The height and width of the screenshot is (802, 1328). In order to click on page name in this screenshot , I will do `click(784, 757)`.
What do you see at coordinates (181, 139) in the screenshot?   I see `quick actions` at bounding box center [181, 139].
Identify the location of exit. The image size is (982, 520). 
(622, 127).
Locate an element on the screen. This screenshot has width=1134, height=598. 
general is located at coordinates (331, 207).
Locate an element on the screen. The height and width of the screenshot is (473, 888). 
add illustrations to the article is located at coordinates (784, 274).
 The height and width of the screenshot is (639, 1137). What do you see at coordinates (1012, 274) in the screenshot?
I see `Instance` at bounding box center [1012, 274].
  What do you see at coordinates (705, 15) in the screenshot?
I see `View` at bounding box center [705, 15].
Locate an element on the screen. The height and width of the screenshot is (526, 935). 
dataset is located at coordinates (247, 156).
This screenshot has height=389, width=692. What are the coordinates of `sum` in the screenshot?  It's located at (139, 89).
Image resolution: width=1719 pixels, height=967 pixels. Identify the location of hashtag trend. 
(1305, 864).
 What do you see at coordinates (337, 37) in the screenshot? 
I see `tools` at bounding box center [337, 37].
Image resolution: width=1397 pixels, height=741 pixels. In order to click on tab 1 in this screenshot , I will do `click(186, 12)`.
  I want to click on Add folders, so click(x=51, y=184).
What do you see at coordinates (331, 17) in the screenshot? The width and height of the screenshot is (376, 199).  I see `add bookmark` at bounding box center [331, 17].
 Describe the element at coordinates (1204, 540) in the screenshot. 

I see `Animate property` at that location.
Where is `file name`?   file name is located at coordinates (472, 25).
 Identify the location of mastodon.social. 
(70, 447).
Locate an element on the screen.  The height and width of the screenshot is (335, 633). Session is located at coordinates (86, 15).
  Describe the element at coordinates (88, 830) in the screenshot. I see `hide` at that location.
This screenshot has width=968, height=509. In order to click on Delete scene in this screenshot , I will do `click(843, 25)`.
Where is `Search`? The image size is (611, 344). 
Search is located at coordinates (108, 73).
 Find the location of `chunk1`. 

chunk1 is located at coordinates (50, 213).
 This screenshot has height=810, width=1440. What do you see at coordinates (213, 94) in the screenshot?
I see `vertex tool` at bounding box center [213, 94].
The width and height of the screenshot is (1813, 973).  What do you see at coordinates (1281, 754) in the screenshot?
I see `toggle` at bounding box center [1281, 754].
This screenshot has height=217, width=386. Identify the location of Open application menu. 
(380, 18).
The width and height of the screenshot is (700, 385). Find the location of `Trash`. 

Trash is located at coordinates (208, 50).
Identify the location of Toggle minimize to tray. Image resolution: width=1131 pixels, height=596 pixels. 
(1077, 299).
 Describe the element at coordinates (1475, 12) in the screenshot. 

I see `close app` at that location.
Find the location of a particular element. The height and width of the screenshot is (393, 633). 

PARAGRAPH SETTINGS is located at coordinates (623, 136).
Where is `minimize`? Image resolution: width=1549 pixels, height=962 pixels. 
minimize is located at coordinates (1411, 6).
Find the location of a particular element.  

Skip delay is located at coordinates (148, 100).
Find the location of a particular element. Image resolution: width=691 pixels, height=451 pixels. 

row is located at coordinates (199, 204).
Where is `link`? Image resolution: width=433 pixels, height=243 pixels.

+ + + + +

Please rewrite the lines from the start of the records through the line containing "general is located at coordinates (331, 207).", inclusive, as a numbered list, leaving out any blank lines.

1. The height and width of the screenshot is (802, 1328). In order to click on page name in this screenshot , I will do `click(784, 757)`.
2. What do you see at coordinates (181, 139) in the screenshot?   I see `quick actions` at bounding box center [181, 139].
3. Identify the location of exit. The image size is (982, 520). 
4. (622, 127).
5. Locate an element on the screen. This screenshot has width=1134, height=598. 
6. general is located at coordinates (331, 207).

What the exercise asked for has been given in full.